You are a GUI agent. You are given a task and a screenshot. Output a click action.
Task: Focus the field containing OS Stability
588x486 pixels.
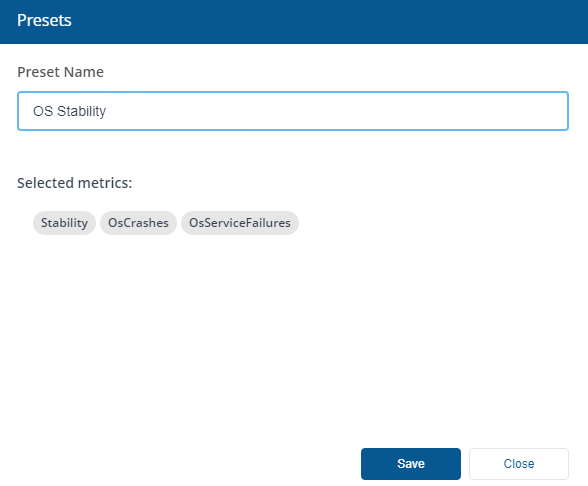pos(293,111)
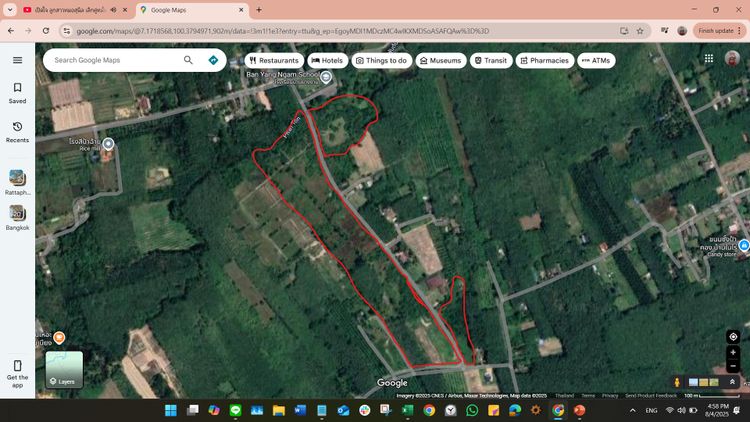Toggle the Layers map type thumbnail
This screenshot has width=750, height=422.
[x=64, y=369]
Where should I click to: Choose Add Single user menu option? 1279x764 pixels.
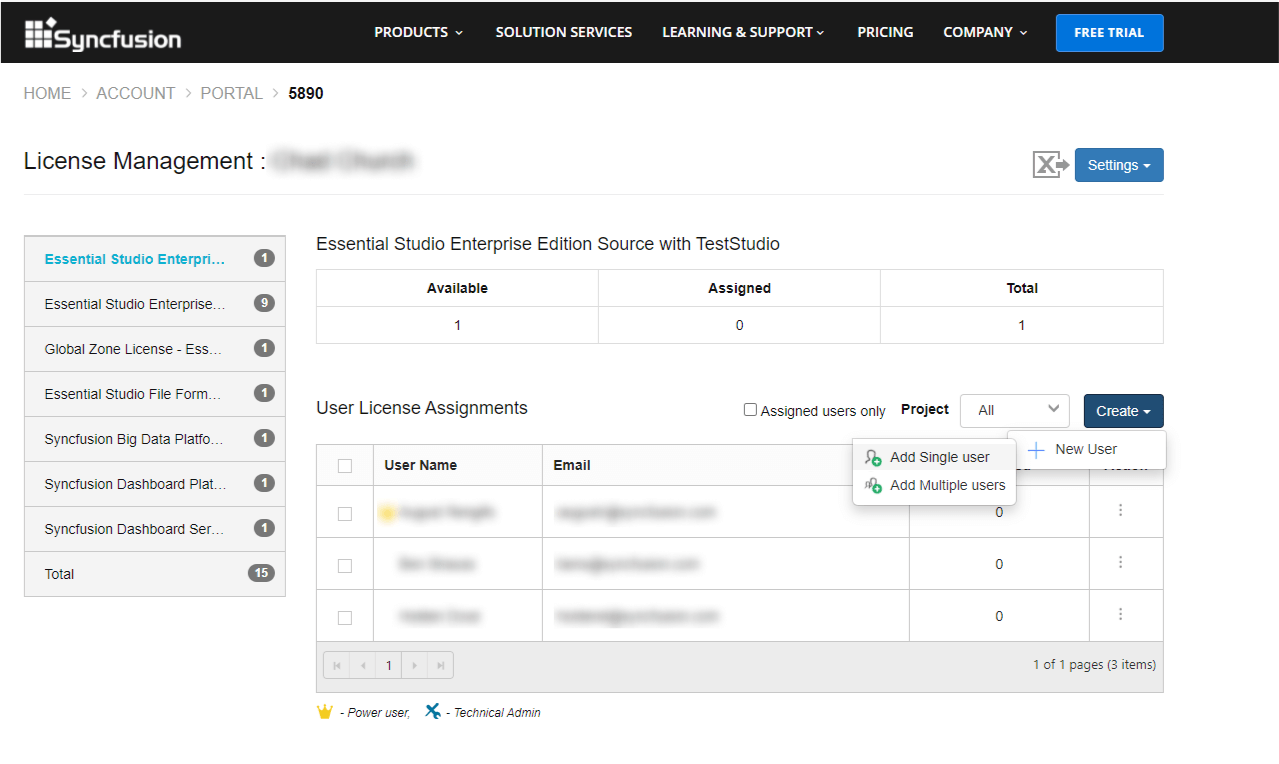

◇ ◇ ◇ ◇ ◇

Restate the listing word for word and drop the pictures.

You are a GUI agent. You are given a task and a screenshot. Output a click action.
Task: Focus the field containing OS Stability
588x486 pixels.
pos(293,111)
Toggle the Layers map type thumbnail
This screenshot has width=750, height=422.
[x=64, y=369]
Where should I click to: Choose Add Single user menu option? 1279x764 pixels.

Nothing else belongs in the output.